Why Having An Umbrella Policy May Be Right For You
Personal umbrella insurance policies are used to increase the amount of liability coverage you have. It sits on top of the policies you have for your car, home, boat, motorhome, ATV, and so on. This type of policy is for people who want to be well protected in case something happens as someone gets hurt in their home, they cause a major car accident, or they accidentally cause someone to fall off their boat and drown.
When you buy an umbrella policy, it’s easier if all the underlying policies are insured within the same agency, we can look into comparison rates for you in that is the case. However, you can still get this type of policy if you have policies with other insurance carriers. You just need to supply what is insured, policy numbers, the amount of liability on those policies, and other details.
Umbrella policies start with $1 million in liability coverage. Most insurance companies can offer up to $5 million in coverage, in $1 million increments. If someone sues you and the damage exceeds the underlying policy, the umbrella coverage kicks in. If the underlying policy only has $250,000 liability and you are determined to owe them $1 million, for example, the umbrella policy will cover the extra $750,000.
Umbrella policies require that the underlying policies have certain minimum liability limits. Your car, for instance, might need to have $250,000 liability coverage on it at a minimum and your house $300,000.

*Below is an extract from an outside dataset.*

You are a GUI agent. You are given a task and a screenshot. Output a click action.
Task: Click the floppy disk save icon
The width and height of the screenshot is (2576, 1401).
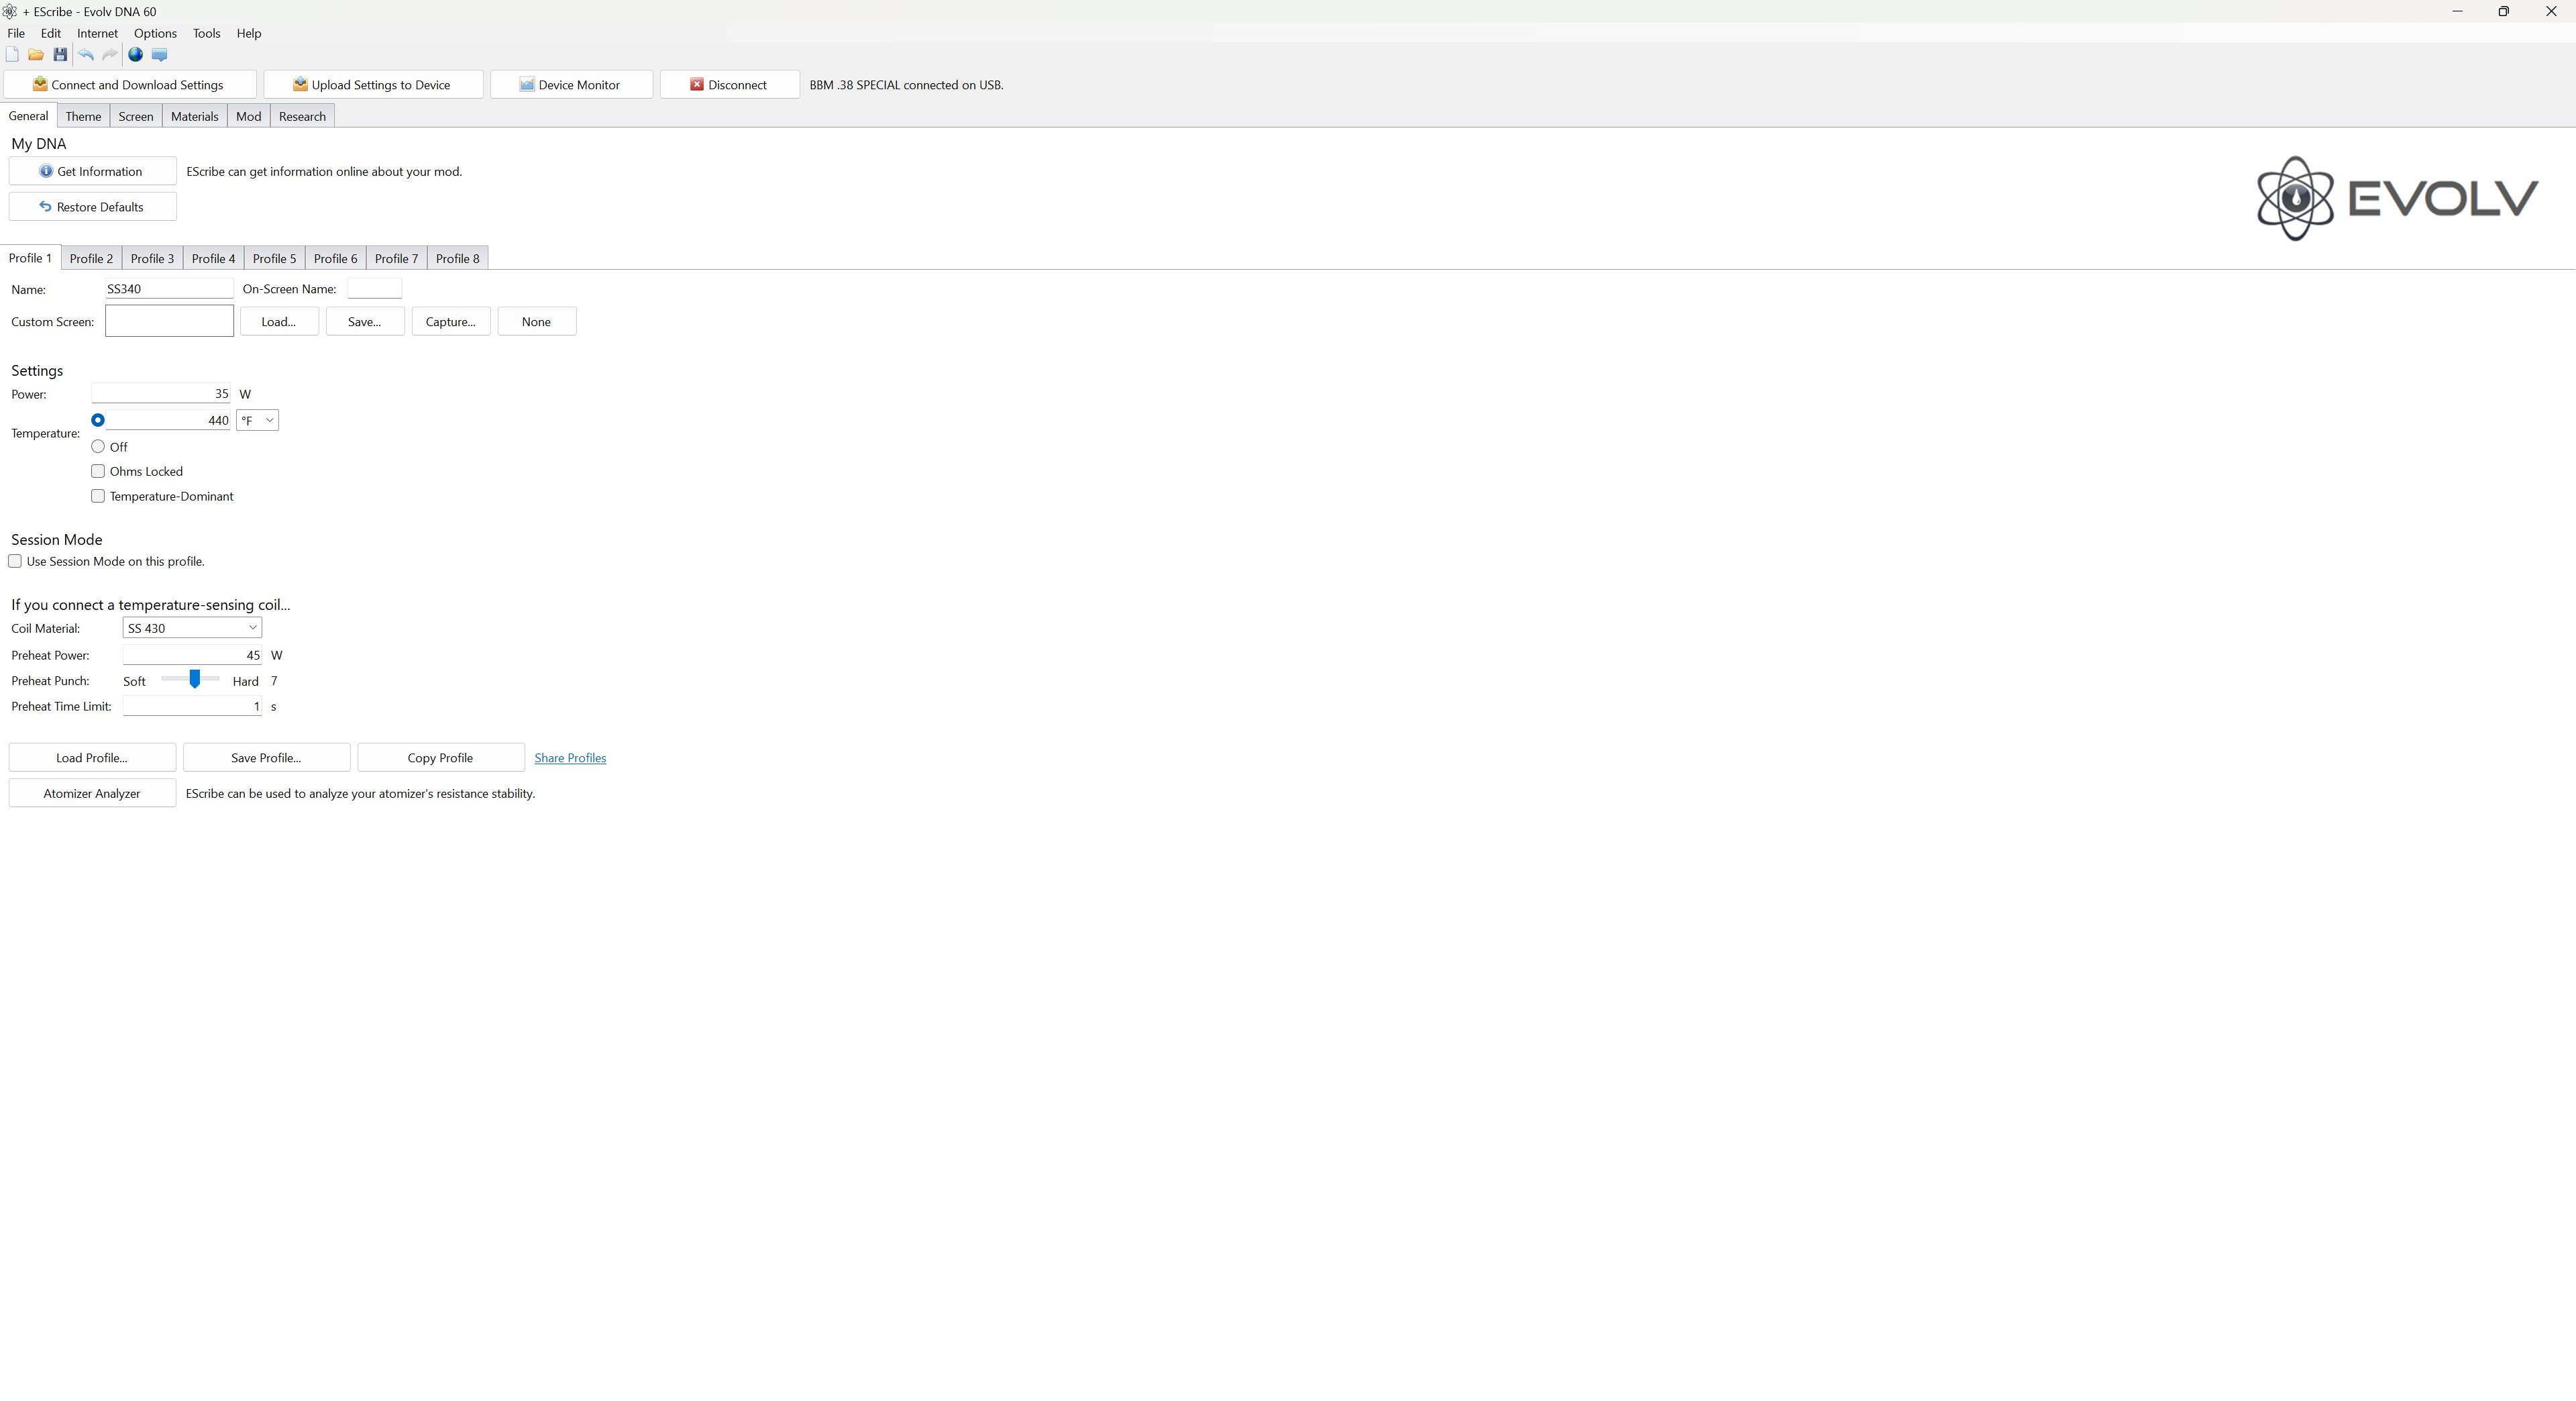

There are several factors that go into how much an umbrella policy costs. The ages of the people in the household affect the premium. So does being a landlord, volunteering consistently for a charity, is a participant in a sport where you could injure someone else easily, and so on. Anything that increases your exposure to getting sued will increase the cost of the umbrella policy.
Umbrella policies provide additional peace of mind that if you accidentally injure someone your assets won’t be at risk. Like other insurance policies, you are transferring your risk to an insurance company in exchange for paying them money.